> **Text provided**
═══

## Homoclinic solutions for a semilinear elliptic equation with an asymptotically linear nonlinearity.(English)Zbl 1142.35422

The paper is concerned with the semilinear elliptic equation $$-\Delta u+b(x)u = f(u)$$, $$x\in\mathbb{R}^N$$, where $$b(x)\geq b_0>0$$ for all $$x$$, $$b$$ is periodic in $$x_1,\ldots,x_N$$, $$f(s)/s\to 0$$ as $$s\to 0$$ and $$f(s)/s\to a > \inf\sigma(-\Delta+b)$$ as $$| s| \to\infty$$. The energy functional $$J$$ associated with this equation has the mountain pass geometry in the Sobolev space $$W^{1,2}(\mathbb{R}^N)$$ and critical points of $$J$$ correspond to solutions $$u(x)$$ decaying to 0 as $$| x| \to\infty$$. The main result asserts that under certain additional hypotheses on $$f$$, if $$c$$ denotes the mountain pass level and there are finitely many geometrically distinct solutions below the level $$c+\alpha$$ for some $$\alpha>0$$, then for each $$k>1$$ there are infinitely many geometrically distinct solutions $$u$$ with $$J(u)\in [kc-\alpha,kc+\alpha]$$.

═══

> **Goals**
[a] From the review of the semilinear elliptic equation paper, copy the passage starting at "The paper is" and ending at "with $$J(u)\in [kc-\alpha,kc+\alpha]$$.".
[b] In the review of the semilinear elliptic equation paper, what do critical points of the energy functional J correspond to?
The records have nothing to do with this.

> **Information provided**
═══

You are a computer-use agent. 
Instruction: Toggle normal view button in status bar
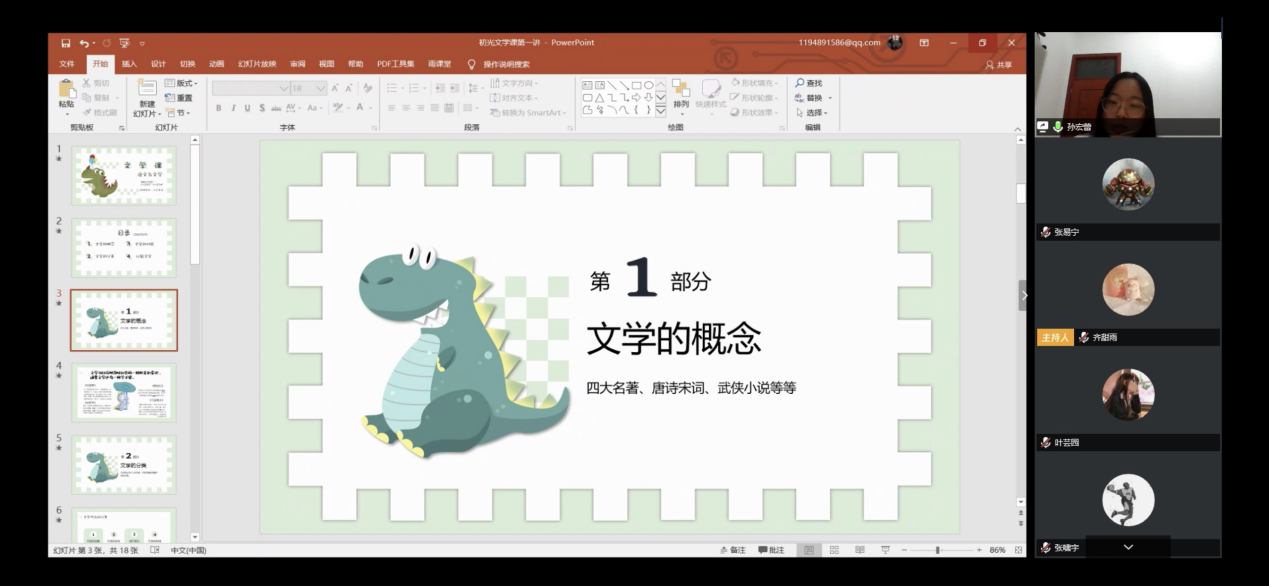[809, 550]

═══

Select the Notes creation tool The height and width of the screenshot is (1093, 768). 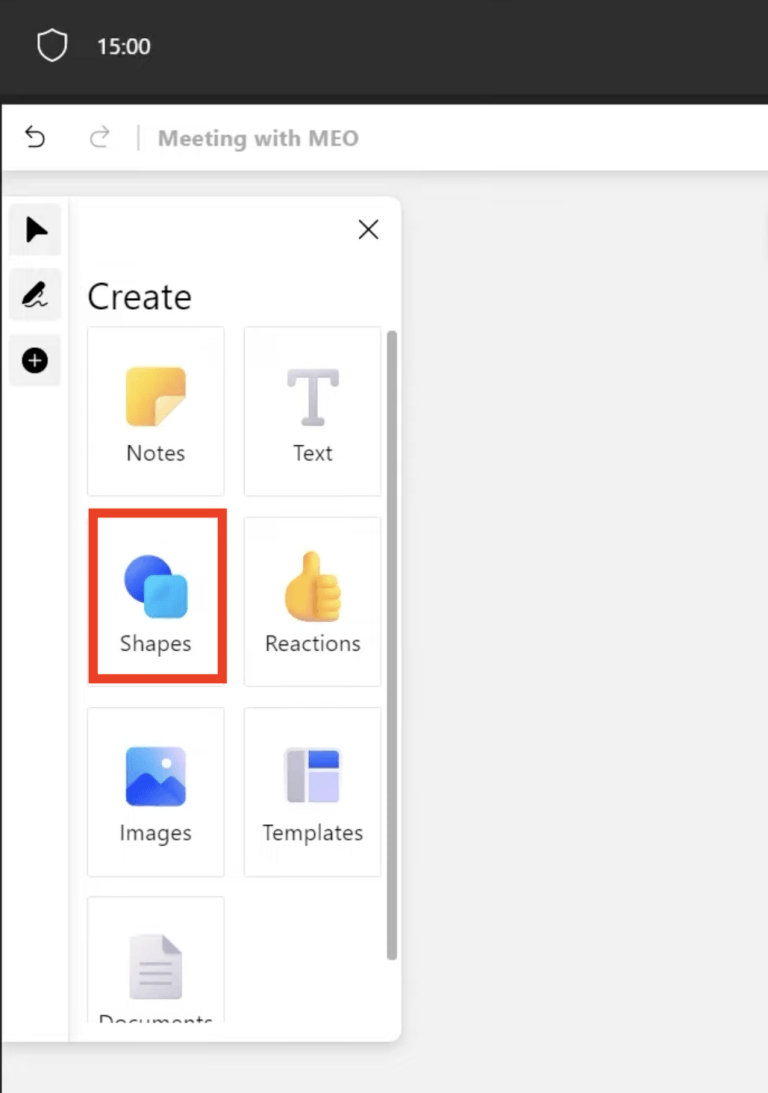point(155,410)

═══

> **Final results**
[a]
The paper is concerned with the semilinear elliptic equation $$-\Delta u+b(x)u = f(u)$$, $$x\in\mathbb{R}^N$$, where $$b(x)\geq b_0>0$$ for all $$x$$, $$b$$ is periodic in $$x_1,\ldots,x_N$$, $$f(s)/s\to 0$$ as $$s\to 0$$ and $$f(s)/s\to a > \inf\sigma(-\Delta+b)$$ as $$| s| \to\infty$$. The energy functional $$J$$ associated with this equation has the mountain pass geometry in the Sobolev space $$W^{1,2}(\mathbb{R}^N)$$ and critical points of $$J$$ correspond to solutions $$u(x)$$ decaying to 0 as $$| x| \to\infty$$. The main result asserts that under certain additional hypotheses on $$f$$, if $$c$$ denotes the mountain pass level and there are finitely many geometrically distinct solutions below the level $$c+\alpha$$ for some $$\alpha>0$$, then for each $$k>1$$ there are infinitely many geometrically distinct solutions $$u$$ with $$J(u)\in [kc-\alpha,kc+\alpha]$$.

[b] Solutions u(x) that decay to 0 as |x| → ∞.